Hakon went down the row of blood eagles, harvesting each man until his dinner guest, stuffed mouth clamped shut by Hakon’s massive hand, writhed and gagged, his throat gurgling obscenely. Finally the Pecheneg’s bulging eyes mercifully closed, and he slumped, black-faced with asphyxiation, to the deck.

‘No one speaks!’ Gleb raised his hand to command silence. The ships had strung out down the river again, and the crew lolled in the late-afternoon heat. ‘Listen.’

Drugged by the torpor, Haraldr at first allowed himself the thought that they had already reached the sea. The barely audible noise, like the muffled crashing of distant waves, entranced him, and for a sharp moment his breast longed for Norway.

‘Do not sleep!’ barked Gleb.

Haraldr started, along with most of the crew.

‘That’s the name of the first of the river’s seven cataracts,’ explained Gleb. “Do not sleep.” Now we begin to game with the Dnieper.’ He eyed the descending but still white-hot sun. ‘No use starting now. The last ships wouldn’t make it through the first cataract before dark. If we set out at dawn tomorrow, we can all pass the first four cataracts before the sun sets.’ Then Gleb spat and rasped so softly that he must have been addressing only himself. ‘Of course we will be a much shorter file by then.’

The river was ice-smooth and raven-dark. Haraldr held the night watch. Occasionally a scream lifted from Hakon’s boat and pealed into the night; apparently the day’s blood had whetted Hakon’s appetites. The boat rocked in the current, a reminder of the relentless force that Haraldr knew carried him towards an inevitable reckoning.

‘Haraldr.’

Haraldr started and turned. He was relieved to see Jarl Rognvald.

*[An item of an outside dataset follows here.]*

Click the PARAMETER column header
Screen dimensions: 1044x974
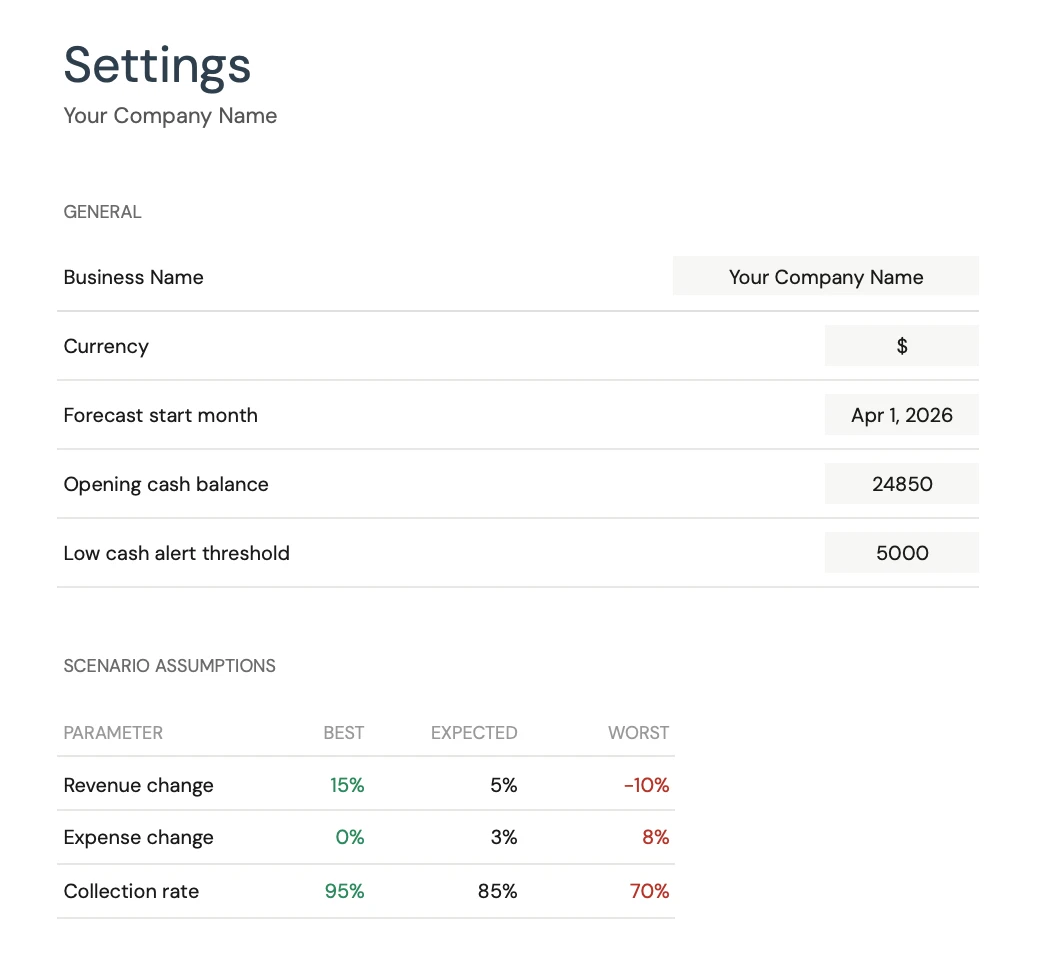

The Jarl looked out over the black-onyx surface of the Dnieper for several minutes. He knew that there was little time to say what he must. ‘Haraldr, you know I have never lost my faith in the old gods.’ Haraldr nodded. ‘That does not mean that I do not believe in Kristr. I think that all the gods exist, and the only difference between them is the gifts they present to the men they favour. Now this Kristr, grant you, is probably the greater god. He is a builder. In Norway He has built roads and bridges for his priests, and a kirke in every town. You can also see what Kristr has enabled Yaroslav, no very great man, to do in Kiev. And of course Kristr has helped the Griks build Miklagardr. By that measure alone Kristr’s power is superior to any other. But sometimes I think that Kristr loves buildings more than He does men.’

Jarl Rognvald theatrically spread his hands out over the water. ‘Odin,’ he said expansively, ‘is the more generous god. The tale is told that Kristr hung from a cross for one day, in order to show men the way to Paradise. But Odin hung himself upside down from the rootless tree for nine days, waiting to snatch the mead of poetry from the depths of the Underworld. He has shared that drink with men, with those who dare to accept his gift.’ Jarl Rognvald looked intently at Haraldr, his eyes glaring in the blackness like winter ice. ‘That verse you recited on our last night in Kiev … so sharp and true, and it came as quick as a thunderbolt. It is a madness, a madness given by Odin. Just like the Battle-Rage.’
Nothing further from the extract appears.